18 In PP, this thesis was tied to the idea of natural pact between perceptual capacities and the being of the world. In turn, in VI, Merleau-Ponty’s strategy is try to show that the skeptic has a unilateral understanding of this thesis, as we shall see.

19 There is a tendency, motivated by the proximity of the claims, to read premises 2 and 3 together with 1, as if all of them were a justification for 4. But this reading hardly makes sense. After all, it is not because DA makes use of the faith in the world that it assumes the world in itself, but it makes this assumption naively, despite taking advantage of this faith.

20 Clause 10 is an isolated justification of 9. It rephrases the general meaning of clause 5.

21 In this point, this argument is more complex and, I think, stronger than that presented in SB.

22 Regarding this point, B. Flynn comments: ‘Merleau-Ponty does not conceive of the “first universal” as a definitive overcoming of the problematic of scepticism. There is no question of founding a universal philosophy that would be based upon this dimension of “wild being” as a domain prior to all interrogation and ambiguity, that is, a ground of certainty’ (Flynn, Citation2009, p. 126).
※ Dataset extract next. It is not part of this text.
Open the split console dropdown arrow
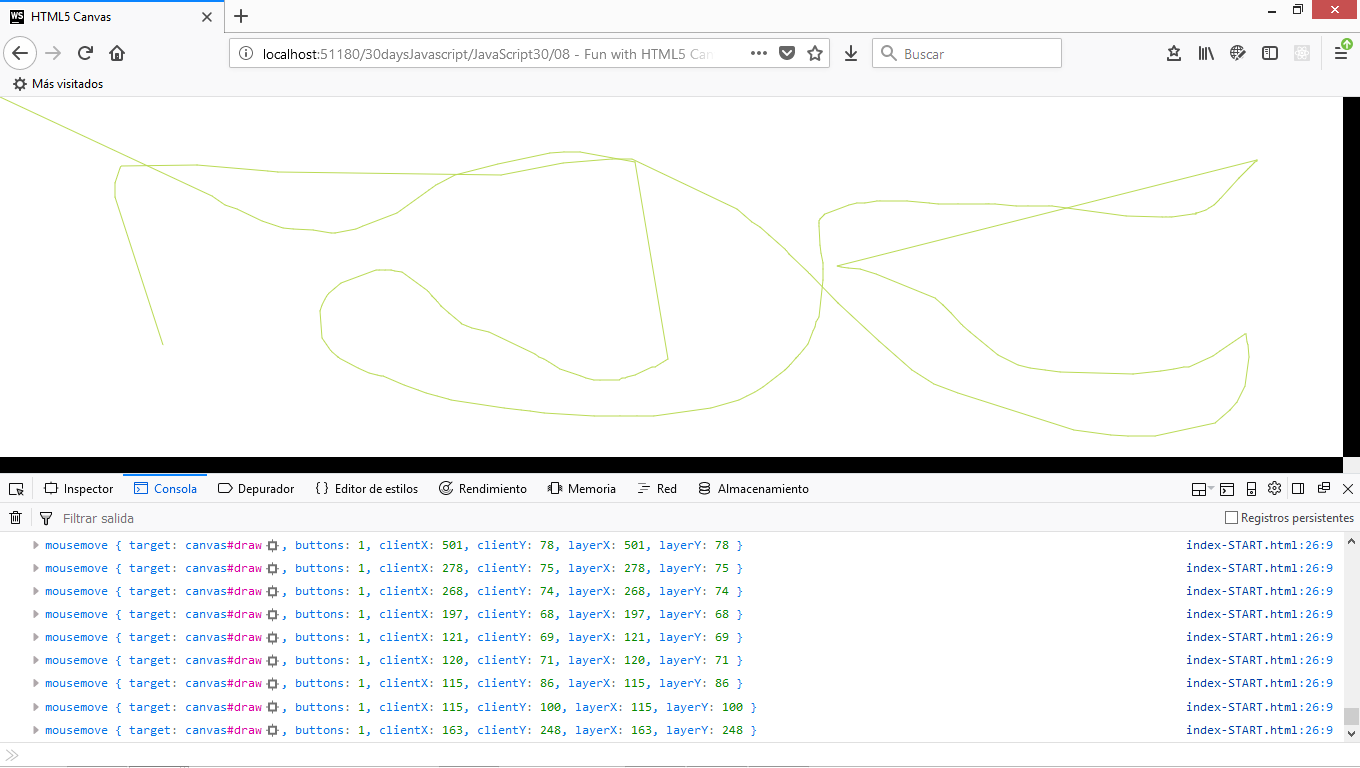The width and height of the screenshot is (1360, 768). (x=1210, y=489)
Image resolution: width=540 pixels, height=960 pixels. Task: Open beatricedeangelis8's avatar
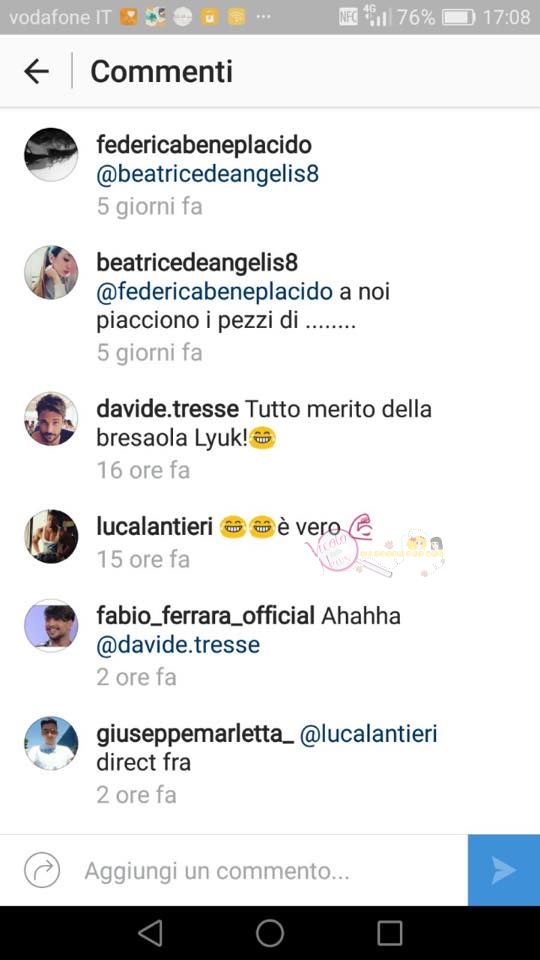point(51,272)
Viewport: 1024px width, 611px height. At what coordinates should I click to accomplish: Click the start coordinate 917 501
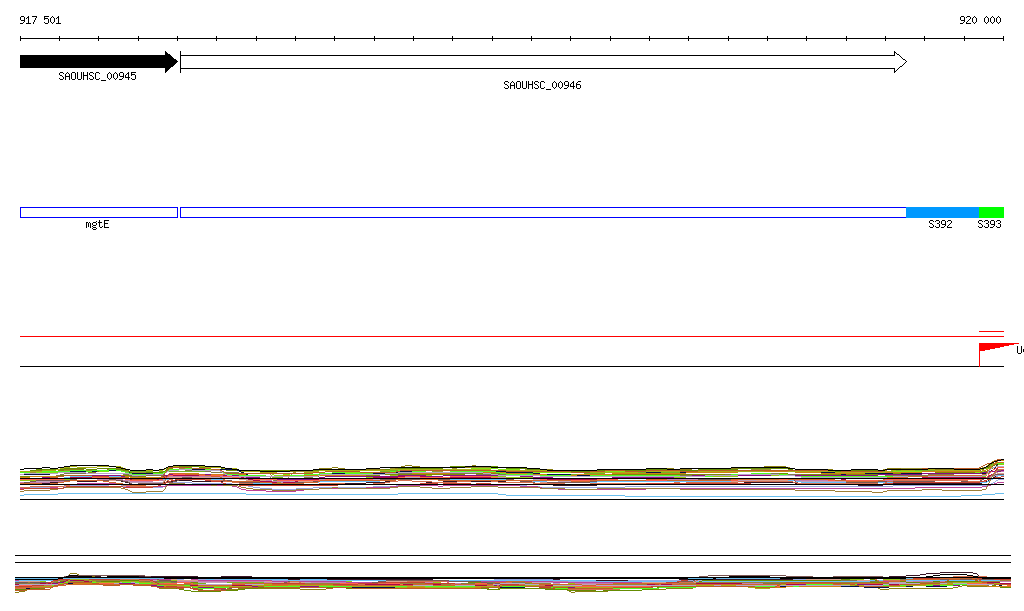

23 As Flynn comments: ‘if our insertion into Being thwarts the reflective turn by which the world would become a correlate of consciousness, it also precludes the possibility of a radical scepticism in which we would only be imprisoned in phantasms’ (2009, p. 127).

24 And we have just seen that in VI Merleau-Ponty still holds that the skeptical doubt assumes this notion of reality in itself.

25 The methodic doubt ‘precisely in order to accomplish its will to radicalism, it would have to take as its theme the umbilical bond that binds it always to Being’ (VI, p. 107).